> _TASK PROMPT_: After locating the line that holds "Task: Click the", copy that line and all that follow it word for word through the end of the data, with no pictures.

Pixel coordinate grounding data
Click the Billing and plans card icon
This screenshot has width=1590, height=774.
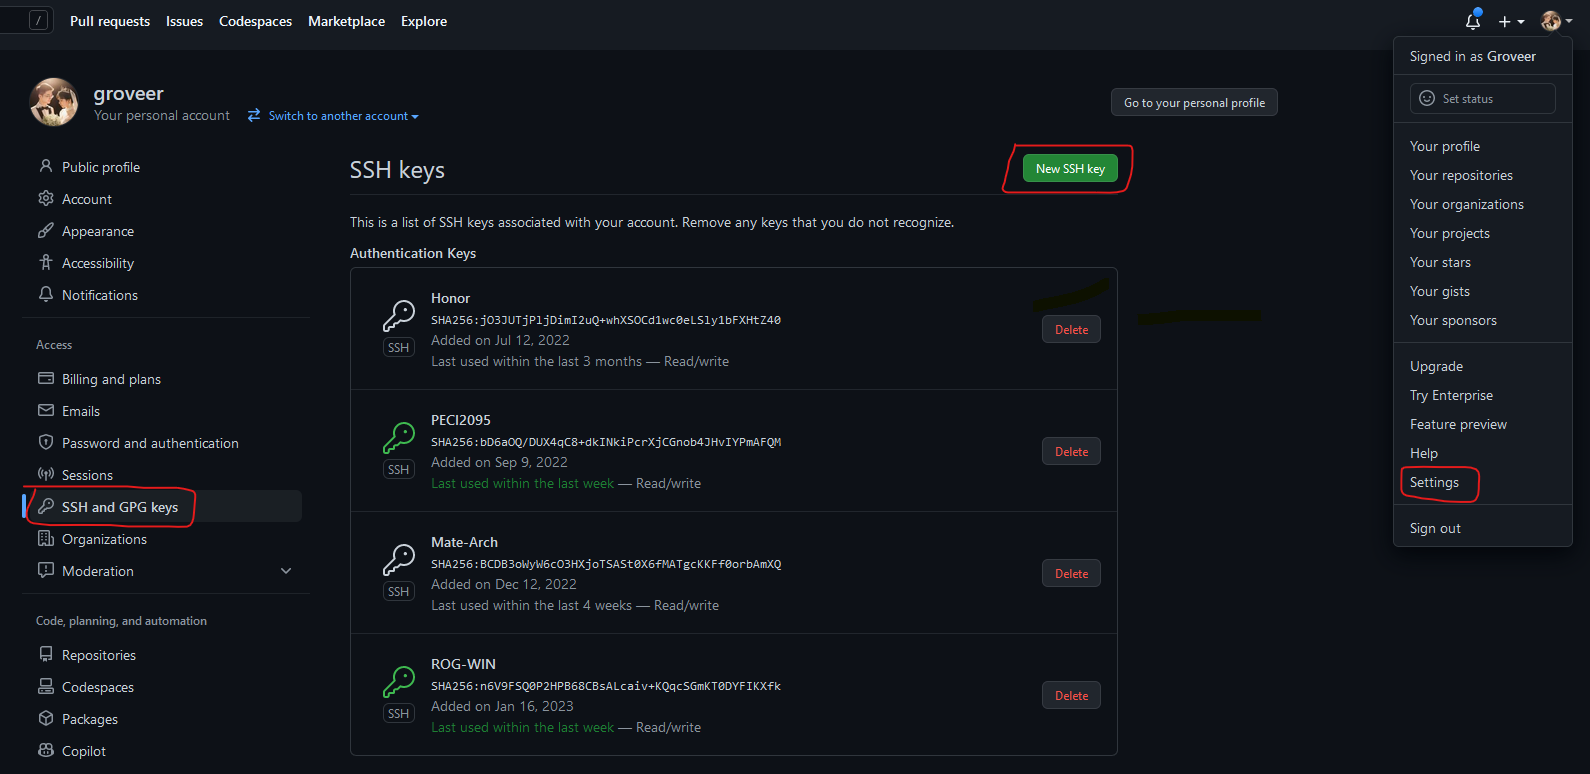[46, 379]
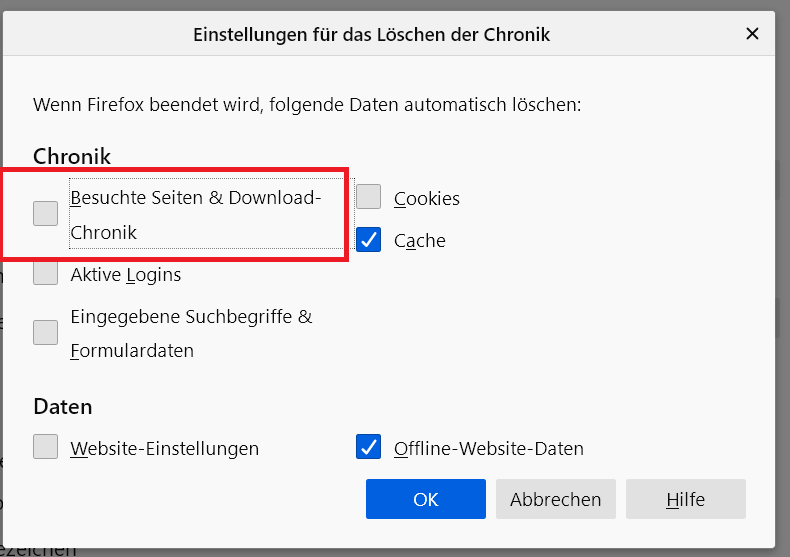Click the 'Cache' label text

coord(420,241)
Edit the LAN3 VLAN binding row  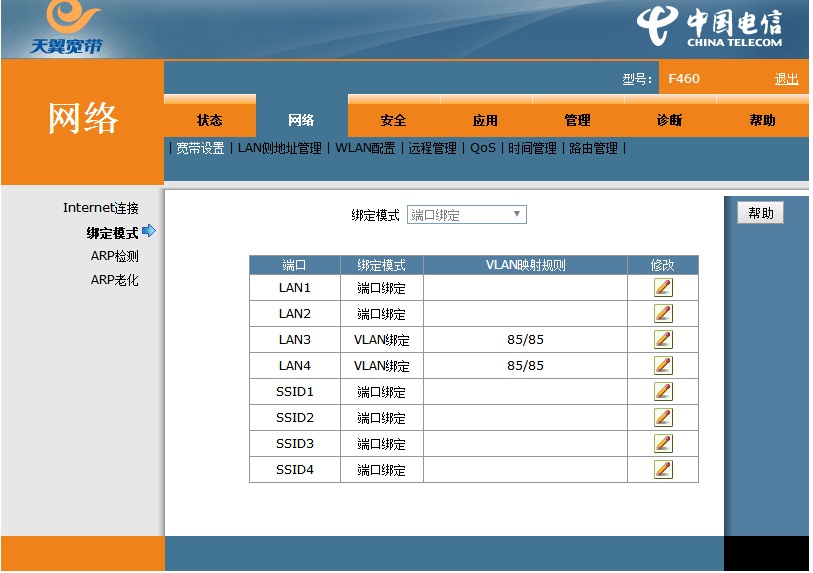pos(662,339)
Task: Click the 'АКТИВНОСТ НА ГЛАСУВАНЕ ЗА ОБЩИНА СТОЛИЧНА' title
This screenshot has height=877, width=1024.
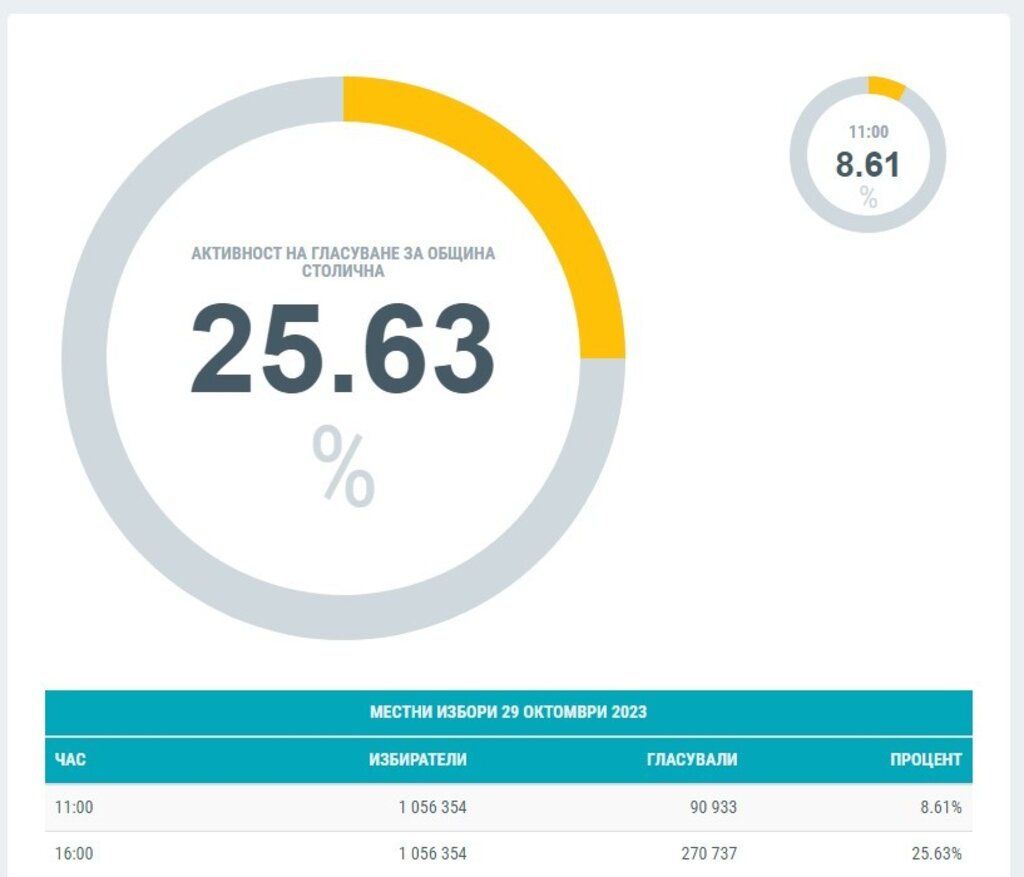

> _REPLY TO THE TASK_:
Task: Click the 'АКТИВНОСТ НА ГЛАСУВАНЕ ЗА ОБЩИНА СТОЛИЧНА' title
This screenshot has height=877, width=1024.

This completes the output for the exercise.